▶ **Your instructions**: Restate the whole of the data verbatim, omitting nothing.
Start of Given records
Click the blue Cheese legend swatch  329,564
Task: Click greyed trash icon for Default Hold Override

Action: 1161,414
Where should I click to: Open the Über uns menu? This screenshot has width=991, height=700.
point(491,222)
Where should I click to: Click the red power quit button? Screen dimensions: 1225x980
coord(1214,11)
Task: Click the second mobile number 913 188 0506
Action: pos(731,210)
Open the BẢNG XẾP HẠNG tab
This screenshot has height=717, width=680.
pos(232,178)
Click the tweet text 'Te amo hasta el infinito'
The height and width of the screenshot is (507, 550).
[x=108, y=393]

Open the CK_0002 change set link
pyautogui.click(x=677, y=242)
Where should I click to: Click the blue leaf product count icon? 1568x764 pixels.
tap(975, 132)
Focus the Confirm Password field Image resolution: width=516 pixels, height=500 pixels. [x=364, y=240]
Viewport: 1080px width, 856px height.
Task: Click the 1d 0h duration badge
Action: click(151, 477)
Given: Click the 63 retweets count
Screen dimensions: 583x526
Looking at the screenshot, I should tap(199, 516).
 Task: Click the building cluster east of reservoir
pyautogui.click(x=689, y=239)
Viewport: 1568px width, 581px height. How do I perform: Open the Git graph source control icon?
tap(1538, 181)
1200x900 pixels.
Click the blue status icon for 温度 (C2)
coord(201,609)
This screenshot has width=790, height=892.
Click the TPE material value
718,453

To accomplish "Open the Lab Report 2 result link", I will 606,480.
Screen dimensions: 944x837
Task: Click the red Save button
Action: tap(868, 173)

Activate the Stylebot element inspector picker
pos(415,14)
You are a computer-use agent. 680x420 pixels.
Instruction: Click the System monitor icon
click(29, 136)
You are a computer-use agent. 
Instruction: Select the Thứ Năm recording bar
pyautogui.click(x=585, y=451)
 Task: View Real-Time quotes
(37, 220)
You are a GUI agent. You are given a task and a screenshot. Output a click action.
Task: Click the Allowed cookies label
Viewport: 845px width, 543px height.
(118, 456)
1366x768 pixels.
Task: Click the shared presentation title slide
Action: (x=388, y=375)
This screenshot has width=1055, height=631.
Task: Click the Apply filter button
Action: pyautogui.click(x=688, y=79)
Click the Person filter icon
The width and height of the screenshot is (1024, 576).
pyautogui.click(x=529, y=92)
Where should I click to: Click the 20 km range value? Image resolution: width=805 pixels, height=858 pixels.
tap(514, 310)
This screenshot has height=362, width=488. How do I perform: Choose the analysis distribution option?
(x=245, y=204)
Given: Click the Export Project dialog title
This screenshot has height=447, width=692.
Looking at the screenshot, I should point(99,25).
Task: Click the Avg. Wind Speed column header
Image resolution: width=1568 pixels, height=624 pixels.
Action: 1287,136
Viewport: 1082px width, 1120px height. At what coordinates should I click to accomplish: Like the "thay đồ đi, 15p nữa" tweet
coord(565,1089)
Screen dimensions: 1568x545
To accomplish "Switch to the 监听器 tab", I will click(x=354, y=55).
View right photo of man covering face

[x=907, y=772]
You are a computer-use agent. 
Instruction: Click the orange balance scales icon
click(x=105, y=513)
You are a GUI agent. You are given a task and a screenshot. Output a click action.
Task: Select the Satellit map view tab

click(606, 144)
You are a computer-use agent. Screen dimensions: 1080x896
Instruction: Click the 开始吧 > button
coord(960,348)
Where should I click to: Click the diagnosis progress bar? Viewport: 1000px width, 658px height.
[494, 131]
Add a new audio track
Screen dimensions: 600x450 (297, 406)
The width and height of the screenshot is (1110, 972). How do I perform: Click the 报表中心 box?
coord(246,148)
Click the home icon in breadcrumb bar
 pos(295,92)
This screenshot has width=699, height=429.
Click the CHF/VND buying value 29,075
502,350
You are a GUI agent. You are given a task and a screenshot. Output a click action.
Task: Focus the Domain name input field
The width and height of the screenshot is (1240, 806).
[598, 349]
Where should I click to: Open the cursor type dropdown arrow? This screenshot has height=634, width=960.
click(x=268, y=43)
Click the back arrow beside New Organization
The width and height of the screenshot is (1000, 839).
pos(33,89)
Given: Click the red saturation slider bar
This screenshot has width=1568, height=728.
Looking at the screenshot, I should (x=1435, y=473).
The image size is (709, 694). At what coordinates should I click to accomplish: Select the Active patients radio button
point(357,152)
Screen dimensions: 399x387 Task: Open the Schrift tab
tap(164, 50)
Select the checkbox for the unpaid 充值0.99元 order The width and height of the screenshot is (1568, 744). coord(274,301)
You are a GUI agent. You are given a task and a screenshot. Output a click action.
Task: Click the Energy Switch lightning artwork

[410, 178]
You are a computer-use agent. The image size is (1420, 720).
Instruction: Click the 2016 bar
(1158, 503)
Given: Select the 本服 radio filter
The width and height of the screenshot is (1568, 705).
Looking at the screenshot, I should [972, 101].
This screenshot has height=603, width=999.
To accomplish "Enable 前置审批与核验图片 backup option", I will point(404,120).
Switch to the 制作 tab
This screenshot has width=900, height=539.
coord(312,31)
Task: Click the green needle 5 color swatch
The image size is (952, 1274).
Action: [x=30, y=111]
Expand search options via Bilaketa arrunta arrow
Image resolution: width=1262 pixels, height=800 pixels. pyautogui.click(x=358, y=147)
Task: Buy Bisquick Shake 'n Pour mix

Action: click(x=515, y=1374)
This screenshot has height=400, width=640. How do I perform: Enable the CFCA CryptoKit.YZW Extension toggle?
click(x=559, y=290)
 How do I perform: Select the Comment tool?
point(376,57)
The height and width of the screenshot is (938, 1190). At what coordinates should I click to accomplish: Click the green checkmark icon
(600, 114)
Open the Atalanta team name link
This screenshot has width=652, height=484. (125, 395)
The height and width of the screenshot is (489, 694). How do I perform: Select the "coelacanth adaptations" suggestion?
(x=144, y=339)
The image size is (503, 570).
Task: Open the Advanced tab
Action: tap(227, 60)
End of Given records
▶ **Response box**:
Click the blue Cheese legend swatch  329,564
Task: Click greyed trash icon for Default Hold Override

Action: 1161,414
Where should I click to: Open the Über uns menu? This screenshot has width=991, height=700.
point(491,222)
Where should I click to: Click the red power quit button? Screen dimensions: 1225x980
coord(1214,11)
Task: Click the second mobile number 913 188 0506
Action: pos(731,210)
Open the BẢNG XẾP HẠNG tab
This screenshot has height=717, width=680.
pos(232,178)
Click the tweet text 'Te amo hasta el infinito'
The height and width of the screenshot is (507, 550).
[x=108, y=393]

Open the CK_0002 change set link
pyautogui.click(x=677, y=242)
Where should I click to: Click the blue leaf product count icon? 1568x764 pixels.
tap(975, 132)
Focus the Confirm Password field Image resolution: width=516 pixels, height=500 pixels. [x=364, y=240]
Viewport: 1080px width, 856px height.
Task: Click the 1d 0h duration badge
Action: click(151, 477)
Given: Click the 63 retweets count
Screen dimensions: 583x526
Looking at the screenshot, I should tap(199, 516).
 Task: Click the building cluster east of reservoir
pyautogui.click(x=689, y=239)
Viewport: 1568px width, 581px height. How do I perform: Open the Git graph source control icon?
tap(1538, 181)
1200x900 pixels.
Click the blue status icon for 温度 (C2)
coord(201,609)
This screenshot has width=790, height=892.
Click the TPE material value
718,453

To accomplish "Open the Lab Report 2 result link", I will 606,480.
Screen dimensions: 944x837
Task: Click the red Save button
Action: tap(868, 173)

Activate the Stylebot element inspector picker
pos(415,14)
You are a computer-use agent. 680x420 pixels.
Instruction: Click the System monitor icon
click(29, 136)
You are a computer-use agent. 
Instruction: Select the Thứ Năm recording bar
pyautogui.click(x=585, y=451)
 Task: View Real-Time quotes
(37, 220)
You are a GUI agent. You are given a task and a screenshot. Output a click action.
Task: Click the Allowed cookies label
Viewport: 845px width, 543px height.
(118, 456)
1366x768 pixels.
Task: Click the shared presentation title slide
Action: (x=388, y=375)
This screenshot has width=1055, height=631.
Task: Click the Apply filter button
Action: pyautogui.click(x=688, y=79)
Click the Person filter icon
The width and height of the screenshot is (1024, 576).
pyautogui.click(x=529, y=92)
Where should I click to: Click the 20 km range value? Image resolution: width=805 pixels, height=858 pixels.
tap(514, 310)
This screenshot has height=362, width=488. How do I perform: Choose the analysis distribution option?
(x=245, y=204)
Given: Click the Export Project dialog title
This screenshot has height=447, width=692.
Looking at the screenshot, I should point(99,25).
Task: Click the Avg. Wind Speed column header
Image resolution: width=1568 pixels, height=624 pixels.
Action: 1287,136
Viewport: 1082px width, 1120px height. At what coordinates should I click to accomplish: Like the "thay đồ đi, 15p nữa" tweet
coord(565,1089)
Screen dimensions: 1568x545
To accomplish "Switch to the 监听器 tab", I will click(x=354, y=55).
View right photo of man covering face

[x=907, y=772]
You are a computer-use agent. 
Instruction: Click the orange balance scales icon
click(x=105, y=513)
You are a GUI agent. You are given a task and a screenshot. Output a click action.
Task: Select the Satellit map view tab

click(606, 144)
You are a computer-use agent. Screen dimensions: 1080x896
Instruction: Click the 开始吧 > button
coord(960,348)
Where should I click to: Click the diagnosis progress bar? Viewport: 1000px width, 658px height.
[494, 131]
Add a new audio track
Screen dimensions: 600x450 (297, 406)
The width and height of the screenshot is (1110, 972). How do I perform: Click the 报表中心 box?
coord(246,148)
Click the home icon in breadcrumb bar
 pos(295,92)
This screenshot has width=699, height=429.
Click the CHF/VND buying value 29,075
502,350
You are a GUI agent. You are given a task and a screenshot. Output a click action.
Task: Focus the Domain name input field
The width and height of the screenshot is (1240, 806).
[598, 349]
Where should I click to: Open the cursor type dropdown arrow? This screenshot has height=634, width=960.
click(x=268, y=43)
Click the back arrow beside New Organization
The width and height of the screenshot is (1000, 839).
pos(33,89)
Given: Click the red saturation slider bar
This screenshot has width=1568, height=728.
Looking at the screenshot, I should (x=1435, y=473).
The image size is (709, 694). At what coordinates should I click to accomplish: Select the Active patients radio button
point(357,152)
Screen dimensions: 399x387 Task: Open the Schrift tab
tap(164, 50)
Select the checkbox for the unpaid 充值0.99元 order The width and height of the screenshot is (1568, 744). coord(274,301)
You are a GUI agent. You are given a task and a screenshot. Output a click action.
Task: Click the Energy Switch lightning artwork

[410, 178]
You are a computer-use agent. The image size is (1420, 720).
Instruction: Click the 2016 bar
(1158, 503)
Given: Select the 本服 radio filter
The width and height of the screenshot is (1568, 705).
Looking at the screenshot, I should [972, 101].
This screenshot has height=603, width=999.
To accomplish "Enable 前置审批与核验图片 backup option", I will point(404,120).
Switch to the 制作 tab
This screenshot has width=900, height=539.
coord(312,31)
Task: Click the green needle 5 color swatch
The image size is (952, 1274).
Action: [x=30, y=111]
Expand search options via Bilaketa arrunta arrow
Image resolution: width=1262 pixels, height=800 pixels. pyautogui.click(x=358, y=147)
Task: Buy Bisquick Shake 'n Pour mix

Action: click(x=515, y=1374)
This screenshot has height=400, width=640. How do I perform: Enable the CFCA CryptoKit.YZW Extension toggle?
click(x=559, y=290)
 How do I perform: Select the Comment tool?
point(376,57)
The height and width of the screenshot is (938, 1190). At what coordinates should I click to accomplish: Click the green checkmark icon
(600, 114)
Open the Atalanta team name link
This screenshot has width=652, height=484. (125, 395)
The height and width of the screenshot is (489, 694). How do I perform: Select the "coelacanth adaptations" suggestion?
(x=144, y=339)
The image size is (503, 570).
Task: Open the Advanced tab
Action: tap(227, 60)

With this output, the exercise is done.